Set down exactly the lines below between the line holding "Click the Woensdag 10 April 2013 date text" and the line holding "Task: Tap the battery icon in status bar", inclusive; no other line belongs in the answer.

(Saved entries)

━━━━

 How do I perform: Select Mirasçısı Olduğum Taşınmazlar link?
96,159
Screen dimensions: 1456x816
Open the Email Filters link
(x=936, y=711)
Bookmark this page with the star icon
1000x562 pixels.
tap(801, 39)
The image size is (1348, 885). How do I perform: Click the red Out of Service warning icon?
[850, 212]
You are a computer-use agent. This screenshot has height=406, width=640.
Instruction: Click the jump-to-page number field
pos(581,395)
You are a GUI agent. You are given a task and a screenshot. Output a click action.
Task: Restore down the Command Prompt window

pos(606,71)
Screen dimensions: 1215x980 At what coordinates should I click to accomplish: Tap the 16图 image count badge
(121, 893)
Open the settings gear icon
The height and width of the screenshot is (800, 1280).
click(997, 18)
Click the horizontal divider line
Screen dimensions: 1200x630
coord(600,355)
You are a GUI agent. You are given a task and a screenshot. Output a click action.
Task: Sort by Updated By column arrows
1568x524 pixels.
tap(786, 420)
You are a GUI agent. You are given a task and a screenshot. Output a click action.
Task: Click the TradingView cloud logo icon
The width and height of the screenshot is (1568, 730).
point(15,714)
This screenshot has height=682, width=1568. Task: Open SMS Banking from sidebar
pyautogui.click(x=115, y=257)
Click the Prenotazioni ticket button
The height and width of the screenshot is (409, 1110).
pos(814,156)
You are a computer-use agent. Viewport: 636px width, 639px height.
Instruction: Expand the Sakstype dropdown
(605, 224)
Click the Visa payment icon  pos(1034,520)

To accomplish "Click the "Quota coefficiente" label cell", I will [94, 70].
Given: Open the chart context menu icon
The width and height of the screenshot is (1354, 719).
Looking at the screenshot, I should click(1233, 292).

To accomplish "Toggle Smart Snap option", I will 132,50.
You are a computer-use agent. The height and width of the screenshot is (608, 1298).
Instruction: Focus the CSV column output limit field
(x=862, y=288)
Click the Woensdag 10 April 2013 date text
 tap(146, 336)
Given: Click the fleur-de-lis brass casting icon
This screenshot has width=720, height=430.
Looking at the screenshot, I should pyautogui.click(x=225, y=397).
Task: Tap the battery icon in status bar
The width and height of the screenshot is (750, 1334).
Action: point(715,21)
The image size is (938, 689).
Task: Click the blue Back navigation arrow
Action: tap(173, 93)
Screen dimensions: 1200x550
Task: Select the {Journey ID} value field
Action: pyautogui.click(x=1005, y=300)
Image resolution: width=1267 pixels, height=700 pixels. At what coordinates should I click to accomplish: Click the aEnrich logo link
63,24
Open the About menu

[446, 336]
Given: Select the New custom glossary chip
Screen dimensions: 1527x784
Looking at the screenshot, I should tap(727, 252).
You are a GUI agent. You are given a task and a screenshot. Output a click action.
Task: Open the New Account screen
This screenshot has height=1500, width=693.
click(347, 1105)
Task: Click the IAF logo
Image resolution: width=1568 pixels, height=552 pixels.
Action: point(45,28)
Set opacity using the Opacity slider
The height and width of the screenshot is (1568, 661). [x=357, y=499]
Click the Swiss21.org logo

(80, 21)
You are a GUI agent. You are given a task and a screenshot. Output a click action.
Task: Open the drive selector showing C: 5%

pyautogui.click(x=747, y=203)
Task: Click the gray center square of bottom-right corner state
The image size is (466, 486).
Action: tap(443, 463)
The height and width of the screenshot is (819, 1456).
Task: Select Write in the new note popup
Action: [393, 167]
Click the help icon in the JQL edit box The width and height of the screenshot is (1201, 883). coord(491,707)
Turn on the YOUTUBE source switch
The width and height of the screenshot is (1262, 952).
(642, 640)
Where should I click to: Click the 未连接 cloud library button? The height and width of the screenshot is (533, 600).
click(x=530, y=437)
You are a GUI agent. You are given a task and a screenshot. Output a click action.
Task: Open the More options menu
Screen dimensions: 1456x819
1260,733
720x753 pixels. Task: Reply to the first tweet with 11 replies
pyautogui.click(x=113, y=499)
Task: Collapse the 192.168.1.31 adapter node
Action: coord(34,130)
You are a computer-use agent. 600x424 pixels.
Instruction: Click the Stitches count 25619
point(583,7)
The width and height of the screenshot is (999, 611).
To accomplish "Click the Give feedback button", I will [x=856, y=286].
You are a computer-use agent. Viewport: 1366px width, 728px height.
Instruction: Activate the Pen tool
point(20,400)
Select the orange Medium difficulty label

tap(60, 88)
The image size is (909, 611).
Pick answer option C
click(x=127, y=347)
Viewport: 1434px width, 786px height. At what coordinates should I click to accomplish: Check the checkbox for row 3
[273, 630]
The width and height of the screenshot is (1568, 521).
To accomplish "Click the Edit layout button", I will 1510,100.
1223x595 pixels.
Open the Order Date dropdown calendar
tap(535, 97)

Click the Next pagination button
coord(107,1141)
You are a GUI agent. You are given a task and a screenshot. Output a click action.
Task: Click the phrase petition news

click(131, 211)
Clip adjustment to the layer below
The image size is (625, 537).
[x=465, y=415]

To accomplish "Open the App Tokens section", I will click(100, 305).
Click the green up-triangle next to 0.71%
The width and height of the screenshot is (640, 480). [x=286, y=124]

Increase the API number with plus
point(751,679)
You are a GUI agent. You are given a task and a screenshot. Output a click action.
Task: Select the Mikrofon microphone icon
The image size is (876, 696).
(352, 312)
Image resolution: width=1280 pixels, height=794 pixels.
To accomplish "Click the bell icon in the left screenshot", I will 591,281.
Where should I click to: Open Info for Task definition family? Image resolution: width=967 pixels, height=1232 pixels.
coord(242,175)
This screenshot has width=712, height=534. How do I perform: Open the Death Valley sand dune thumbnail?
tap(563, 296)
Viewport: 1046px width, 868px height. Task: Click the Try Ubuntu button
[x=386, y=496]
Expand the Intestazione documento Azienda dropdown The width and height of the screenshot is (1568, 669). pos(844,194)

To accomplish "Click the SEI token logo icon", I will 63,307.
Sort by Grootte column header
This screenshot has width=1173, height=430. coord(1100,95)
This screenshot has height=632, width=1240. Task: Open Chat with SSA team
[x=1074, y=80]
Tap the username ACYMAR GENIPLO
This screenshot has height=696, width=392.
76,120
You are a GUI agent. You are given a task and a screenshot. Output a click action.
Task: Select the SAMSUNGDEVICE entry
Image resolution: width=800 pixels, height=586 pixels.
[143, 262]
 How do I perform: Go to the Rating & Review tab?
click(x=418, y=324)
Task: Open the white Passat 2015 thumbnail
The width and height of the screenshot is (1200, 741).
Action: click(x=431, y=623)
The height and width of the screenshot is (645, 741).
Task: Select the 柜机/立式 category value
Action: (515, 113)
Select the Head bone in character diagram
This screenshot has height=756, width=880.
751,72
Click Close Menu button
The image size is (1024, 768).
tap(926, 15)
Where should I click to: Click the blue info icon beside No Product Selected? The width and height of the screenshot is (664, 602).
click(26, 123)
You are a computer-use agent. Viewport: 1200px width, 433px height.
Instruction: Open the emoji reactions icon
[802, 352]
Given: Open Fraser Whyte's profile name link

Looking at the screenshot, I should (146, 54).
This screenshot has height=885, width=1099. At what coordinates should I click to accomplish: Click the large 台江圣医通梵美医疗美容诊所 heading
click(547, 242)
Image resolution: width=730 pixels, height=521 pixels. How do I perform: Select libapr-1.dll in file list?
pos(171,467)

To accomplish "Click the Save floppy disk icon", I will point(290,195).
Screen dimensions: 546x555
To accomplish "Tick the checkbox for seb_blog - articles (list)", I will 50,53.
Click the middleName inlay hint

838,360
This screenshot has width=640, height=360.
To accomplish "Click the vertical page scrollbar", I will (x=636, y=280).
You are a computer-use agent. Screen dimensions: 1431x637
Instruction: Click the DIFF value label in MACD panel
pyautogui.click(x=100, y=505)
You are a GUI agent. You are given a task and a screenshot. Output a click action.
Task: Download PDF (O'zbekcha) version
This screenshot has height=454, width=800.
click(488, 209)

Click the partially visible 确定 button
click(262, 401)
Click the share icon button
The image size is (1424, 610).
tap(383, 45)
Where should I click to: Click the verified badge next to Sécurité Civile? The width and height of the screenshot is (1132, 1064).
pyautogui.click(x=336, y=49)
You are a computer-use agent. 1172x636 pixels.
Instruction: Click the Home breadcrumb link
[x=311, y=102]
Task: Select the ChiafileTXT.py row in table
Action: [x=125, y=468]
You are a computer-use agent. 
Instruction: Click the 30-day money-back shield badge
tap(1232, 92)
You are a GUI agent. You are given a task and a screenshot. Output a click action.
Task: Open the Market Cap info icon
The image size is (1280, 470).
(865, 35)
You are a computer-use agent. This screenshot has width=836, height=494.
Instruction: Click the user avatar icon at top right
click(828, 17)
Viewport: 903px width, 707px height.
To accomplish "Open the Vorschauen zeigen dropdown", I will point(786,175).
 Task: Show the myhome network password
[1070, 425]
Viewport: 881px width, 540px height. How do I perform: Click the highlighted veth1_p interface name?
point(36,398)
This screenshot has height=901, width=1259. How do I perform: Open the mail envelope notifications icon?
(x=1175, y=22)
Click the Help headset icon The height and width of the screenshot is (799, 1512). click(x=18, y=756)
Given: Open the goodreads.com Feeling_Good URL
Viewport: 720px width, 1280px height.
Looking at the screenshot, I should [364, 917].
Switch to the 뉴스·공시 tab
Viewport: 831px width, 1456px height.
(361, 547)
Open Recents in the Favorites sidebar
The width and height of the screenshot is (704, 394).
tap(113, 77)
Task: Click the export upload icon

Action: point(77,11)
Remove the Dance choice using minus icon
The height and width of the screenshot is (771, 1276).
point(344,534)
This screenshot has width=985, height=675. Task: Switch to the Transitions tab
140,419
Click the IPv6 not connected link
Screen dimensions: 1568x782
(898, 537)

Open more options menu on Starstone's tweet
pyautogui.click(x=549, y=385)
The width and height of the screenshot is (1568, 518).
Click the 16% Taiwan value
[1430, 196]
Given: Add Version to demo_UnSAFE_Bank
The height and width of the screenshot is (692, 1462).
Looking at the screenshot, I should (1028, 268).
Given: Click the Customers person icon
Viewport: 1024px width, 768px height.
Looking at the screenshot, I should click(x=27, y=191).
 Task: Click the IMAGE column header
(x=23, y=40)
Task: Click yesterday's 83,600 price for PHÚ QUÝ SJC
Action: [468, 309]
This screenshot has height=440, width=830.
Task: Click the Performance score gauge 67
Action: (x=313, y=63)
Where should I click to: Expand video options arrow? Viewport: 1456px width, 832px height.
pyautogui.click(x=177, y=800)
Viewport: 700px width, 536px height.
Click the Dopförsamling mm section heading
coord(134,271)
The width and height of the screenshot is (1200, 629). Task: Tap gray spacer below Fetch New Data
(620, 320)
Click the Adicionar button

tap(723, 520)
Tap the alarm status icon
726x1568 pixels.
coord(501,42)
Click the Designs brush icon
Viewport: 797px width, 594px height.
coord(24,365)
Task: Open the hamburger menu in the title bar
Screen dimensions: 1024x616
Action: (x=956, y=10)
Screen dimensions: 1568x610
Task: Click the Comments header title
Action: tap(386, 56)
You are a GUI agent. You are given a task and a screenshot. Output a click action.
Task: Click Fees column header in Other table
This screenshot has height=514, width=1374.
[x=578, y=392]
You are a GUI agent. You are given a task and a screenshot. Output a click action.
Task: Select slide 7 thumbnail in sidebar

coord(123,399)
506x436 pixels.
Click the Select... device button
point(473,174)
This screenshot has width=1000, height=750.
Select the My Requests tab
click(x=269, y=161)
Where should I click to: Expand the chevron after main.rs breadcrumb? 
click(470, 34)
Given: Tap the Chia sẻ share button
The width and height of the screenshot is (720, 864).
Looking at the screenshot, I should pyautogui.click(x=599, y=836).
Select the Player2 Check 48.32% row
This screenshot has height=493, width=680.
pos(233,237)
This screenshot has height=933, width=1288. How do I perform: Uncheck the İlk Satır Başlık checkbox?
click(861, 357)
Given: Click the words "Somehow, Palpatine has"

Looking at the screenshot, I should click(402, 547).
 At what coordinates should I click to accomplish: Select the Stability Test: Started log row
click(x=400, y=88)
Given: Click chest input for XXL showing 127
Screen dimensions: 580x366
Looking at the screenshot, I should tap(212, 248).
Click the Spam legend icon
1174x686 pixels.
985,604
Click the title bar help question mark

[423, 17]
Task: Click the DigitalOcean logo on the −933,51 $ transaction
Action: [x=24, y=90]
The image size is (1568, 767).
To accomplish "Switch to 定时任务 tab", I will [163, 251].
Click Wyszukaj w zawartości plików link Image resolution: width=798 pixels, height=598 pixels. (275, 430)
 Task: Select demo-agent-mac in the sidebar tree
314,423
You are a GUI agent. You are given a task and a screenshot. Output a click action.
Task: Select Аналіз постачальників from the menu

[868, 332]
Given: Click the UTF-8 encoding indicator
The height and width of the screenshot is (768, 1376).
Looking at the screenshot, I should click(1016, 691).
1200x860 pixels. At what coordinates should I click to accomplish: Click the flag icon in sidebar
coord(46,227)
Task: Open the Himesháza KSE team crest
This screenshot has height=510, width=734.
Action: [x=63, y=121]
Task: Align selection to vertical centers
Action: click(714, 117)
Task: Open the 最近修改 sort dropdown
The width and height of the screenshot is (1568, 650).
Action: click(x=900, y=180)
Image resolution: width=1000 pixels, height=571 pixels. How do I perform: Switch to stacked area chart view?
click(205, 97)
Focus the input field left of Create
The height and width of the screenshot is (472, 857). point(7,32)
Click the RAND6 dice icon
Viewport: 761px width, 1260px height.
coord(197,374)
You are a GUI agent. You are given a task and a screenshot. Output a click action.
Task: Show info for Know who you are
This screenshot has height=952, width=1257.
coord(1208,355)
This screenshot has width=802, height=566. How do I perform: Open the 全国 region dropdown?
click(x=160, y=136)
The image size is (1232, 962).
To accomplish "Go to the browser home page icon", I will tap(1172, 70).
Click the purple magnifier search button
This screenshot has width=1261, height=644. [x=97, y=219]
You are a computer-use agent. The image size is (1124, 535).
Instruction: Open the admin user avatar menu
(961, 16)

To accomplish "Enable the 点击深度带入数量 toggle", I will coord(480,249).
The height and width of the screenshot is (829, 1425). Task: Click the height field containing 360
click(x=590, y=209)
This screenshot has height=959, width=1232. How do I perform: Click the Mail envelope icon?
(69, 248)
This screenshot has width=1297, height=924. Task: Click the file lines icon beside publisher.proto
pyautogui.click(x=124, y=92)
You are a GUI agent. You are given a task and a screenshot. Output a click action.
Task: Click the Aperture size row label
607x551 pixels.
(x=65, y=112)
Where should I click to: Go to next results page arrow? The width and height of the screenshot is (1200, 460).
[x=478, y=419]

━━━━

◆ **ANSWER SPACE**
Click the Woensdag 10 April 2013 date text
 tap(146, 336)
Given: Click the fleur-de-lis brass casting icon
This screenshot has width=720, height=430.
Looking at the screenshot, I should pyautogui.click(x=225, y=397).
Task: Tap the battery icon in status bar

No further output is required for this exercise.